**TASK DIRECTIONS:**
I need every line that includes the word "computer" copied from the material.

------

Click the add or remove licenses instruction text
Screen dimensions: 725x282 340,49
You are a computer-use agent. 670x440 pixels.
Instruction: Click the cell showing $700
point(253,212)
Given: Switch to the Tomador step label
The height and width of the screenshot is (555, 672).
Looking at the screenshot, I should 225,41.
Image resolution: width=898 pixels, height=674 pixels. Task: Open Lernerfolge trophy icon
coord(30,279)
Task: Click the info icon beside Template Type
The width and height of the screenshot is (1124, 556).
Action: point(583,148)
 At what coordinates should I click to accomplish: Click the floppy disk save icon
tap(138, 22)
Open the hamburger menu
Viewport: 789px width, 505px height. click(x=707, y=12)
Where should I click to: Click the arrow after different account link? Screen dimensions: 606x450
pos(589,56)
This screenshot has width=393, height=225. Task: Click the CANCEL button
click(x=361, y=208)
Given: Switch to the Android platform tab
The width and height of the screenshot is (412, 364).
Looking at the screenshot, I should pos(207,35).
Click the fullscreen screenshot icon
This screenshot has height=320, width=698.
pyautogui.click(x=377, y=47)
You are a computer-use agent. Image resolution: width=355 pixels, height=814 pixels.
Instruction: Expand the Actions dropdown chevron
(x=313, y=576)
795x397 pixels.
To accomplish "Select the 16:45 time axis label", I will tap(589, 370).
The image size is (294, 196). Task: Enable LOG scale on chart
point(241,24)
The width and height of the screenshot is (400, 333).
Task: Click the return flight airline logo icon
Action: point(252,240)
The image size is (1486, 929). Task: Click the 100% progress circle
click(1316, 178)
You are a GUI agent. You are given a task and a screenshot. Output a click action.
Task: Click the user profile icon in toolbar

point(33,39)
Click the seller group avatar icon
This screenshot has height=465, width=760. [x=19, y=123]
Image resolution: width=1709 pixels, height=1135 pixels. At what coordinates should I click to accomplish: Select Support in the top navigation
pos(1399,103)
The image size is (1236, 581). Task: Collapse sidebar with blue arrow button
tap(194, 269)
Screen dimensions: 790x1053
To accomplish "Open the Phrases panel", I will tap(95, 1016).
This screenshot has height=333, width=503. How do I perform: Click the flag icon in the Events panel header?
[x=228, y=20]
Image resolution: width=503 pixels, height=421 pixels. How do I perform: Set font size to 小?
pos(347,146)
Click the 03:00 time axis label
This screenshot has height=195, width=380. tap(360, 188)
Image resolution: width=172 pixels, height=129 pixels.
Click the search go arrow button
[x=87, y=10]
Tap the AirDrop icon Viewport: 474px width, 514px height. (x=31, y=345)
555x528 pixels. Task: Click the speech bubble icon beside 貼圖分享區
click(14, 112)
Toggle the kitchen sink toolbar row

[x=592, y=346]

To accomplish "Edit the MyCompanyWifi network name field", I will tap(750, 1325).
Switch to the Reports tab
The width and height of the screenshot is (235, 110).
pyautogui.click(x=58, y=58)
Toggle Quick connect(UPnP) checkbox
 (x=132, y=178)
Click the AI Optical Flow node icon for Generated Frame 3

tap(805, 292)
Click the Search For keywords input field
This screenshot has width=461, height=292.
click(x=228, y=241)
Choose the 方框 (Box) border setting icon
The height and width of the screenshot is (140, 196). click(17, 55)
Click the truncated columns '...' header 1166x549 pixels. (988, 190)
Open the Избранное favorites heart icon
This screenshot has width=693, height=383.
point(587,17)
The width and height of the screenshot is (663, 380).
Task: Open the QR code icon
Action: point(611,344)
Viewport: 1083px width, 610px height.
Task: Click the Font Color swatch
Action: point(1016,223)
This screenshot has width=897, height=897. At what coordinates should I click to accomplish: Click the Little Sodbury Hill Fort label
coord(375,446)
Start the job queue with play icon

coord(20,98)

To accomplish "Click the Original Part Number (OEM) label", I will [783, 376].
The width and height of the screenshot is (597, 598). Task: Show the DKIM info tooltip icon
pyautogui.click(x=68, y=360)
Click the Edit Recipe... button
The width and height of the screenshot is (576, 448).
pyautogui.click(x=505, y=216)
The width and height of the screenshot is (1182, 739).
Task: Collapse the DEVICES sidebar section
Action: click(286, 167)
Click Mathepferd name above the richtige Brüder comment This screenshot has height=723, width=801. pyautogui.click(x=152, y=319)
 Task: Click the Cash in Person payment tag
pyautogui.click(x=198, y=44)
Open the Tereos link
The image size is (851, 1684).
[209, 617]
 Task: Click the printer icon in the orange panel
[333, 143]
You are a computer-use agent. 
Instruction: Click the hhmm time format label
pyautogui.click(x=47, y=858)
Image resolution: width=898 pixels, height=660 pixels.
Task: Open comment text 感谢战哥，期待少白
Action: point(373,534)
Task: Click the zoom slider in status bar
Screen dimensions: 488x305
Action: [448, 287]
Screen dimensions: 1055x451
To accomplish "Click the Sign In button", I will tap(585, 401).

------

**TASK RESULT:**
You are a computer-use agent. 670x440 pixels.
You are a computer-use agent. Image resolution: width=355 pixels, height=814 pixels.
You are a computer-use agent. 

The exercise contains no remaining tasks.